TEKS BACAAN
───
Objek tsunami, selain berfungsi sebagai tempat tujuan wisata juga menjadi tempat untuk merenung akan kebesaran Illahi. Salah satu tempat yang memenuhi dua kriteria di atas adalah objek wisata Kapal di atas Rumah di gampong Lampulo, kecamatan Kuta Alam Banda Aceh.
Matahari masih tinggi ketika saya sampai di sini, panasnya terasa menyengat kulit dan saya terpaksa memicingkan mata. Namun, saat melihat kapal besar yang bertengger di atas rumah saya pun takjub.
Sejenak ingatan saya kembali pada masa beberapa tahun silam, sebuah peristiwa besar bernama tsunami yang terjadi di akhir desember 2004. Yang merenggut ratusan ribu korban jiwa dan memporak-porandakan berbagai infrastruktur di Aceh.
Peristiwa besar itu pula yang membawa kapal seberat 20 ton ini tersangkut di atas rumah penduduk di kawasan gampong Lampulo, tepatnya di atas rumah keluarga Misbah dan Abassiah. Sekarang mereka tinggal di Geuceu Komplek.
Kapal dengan panjang 25 meter ini terbuat dari kayu. Bagian bawah kapal dicat warna hitam, sedangkan badan kapal tampak telah dicat kembali dengan cat minyak berwarna perak. Beberapa bagian di dinding kapal terlihat mulai lapuk dimakan usia. Lebarnya mencapai 5,5 meter. Bagi para pengunjung keberadaan kapal ini tentu saja akan mengingatkan pada kekuasaan Sang Pencipta.
───
DATA YANG DISEDIAKAN
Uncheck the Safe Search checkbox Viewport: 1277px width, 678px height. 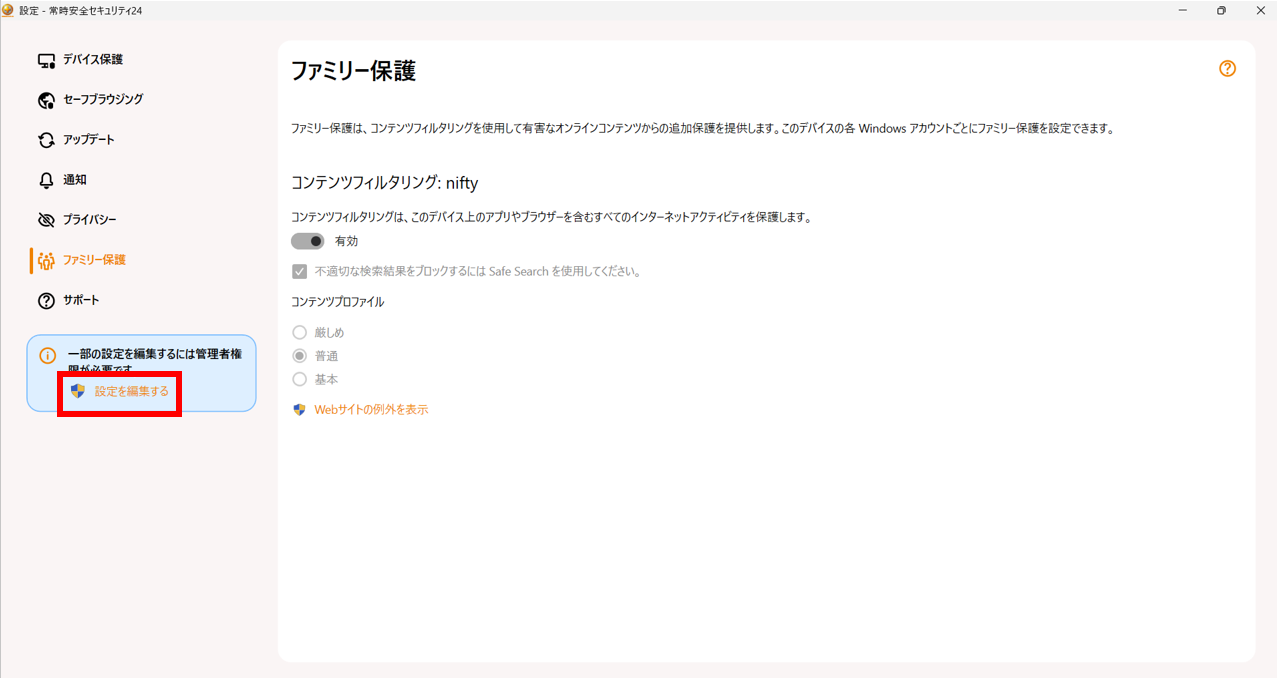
───
SOAL A
Salin kembali bagian teks bacaan mulai dari "Objek tsunami, selain" sampai dengan "infrastruktur di Aceh.", kedua batas itu ikut disalin, tanpa perubahan apa pun.
SOAL B
Jawablah pertanyaan berikut berdasarkan teks bacaan:
(i) Berapa berat kapal tersebut?
(ii) Di atas rumah keluarga siapa kapal itu tersangkut?
(iii) Berapa lebar kapal tersebut?
SOAL C
Tentukan apakah setiap pernyataan berikut sesuai dengan teks bacaan. Jawab dengan ya atau tidak, lalu kutip kata-kata penentunya dari teks.
(i) Kapal tersebut terbuat dari besi.
(ii) Keluarga pemilik rumah kini tinggal di Geuceu Komplek.
(iii) Bagian bawah kapal dicat warna perak.

JAWABAN SOAL A
Objek tsunami, selain berfungsi sebagai tempat tujuan wisata juga menjadi tempat untuk merenung akan kebesaran Illahi. Salah satu tempat yang memenuhi dua kriteria di atas adalah objek wisata Kapal di atas Rumah di gampong Lampulo, kecamatan Kuta Alam Banda Aceh.
Matahari masih tinggi ketika saya sampai di sini, panasnya terasa menyengat kulit dan saya terpaksa memicingkan mata. Namun, saat melihat kapal besar yang bertengger di atas rumah saya pun takjub.
Sejenak ingatan saya kembali pada masa beberapa tahun silam, sebuah peristiwa besar bernama tsunami yang terjadi di akhir desember 2004. Yang merenggut ratusan ribu korban jiwa dan memporak-porandakan berbagai infrastruktur di Aceh.

JAWABAN SOAL B
(i) 20 ton.
(ii) Keluarga Misbah dan Abassiah.
(iii) 5,5 meter.

JAWABAN SOAL C
(i) Tidak. "Kapal dengan panjang 25 meter ini terbuat dari kayu."
(ii) Ya. "Sekarang mereka tinggal di Geuceu Komplek."
(iii) Tidak. "Bagian bawah kapal dicat warna hitam"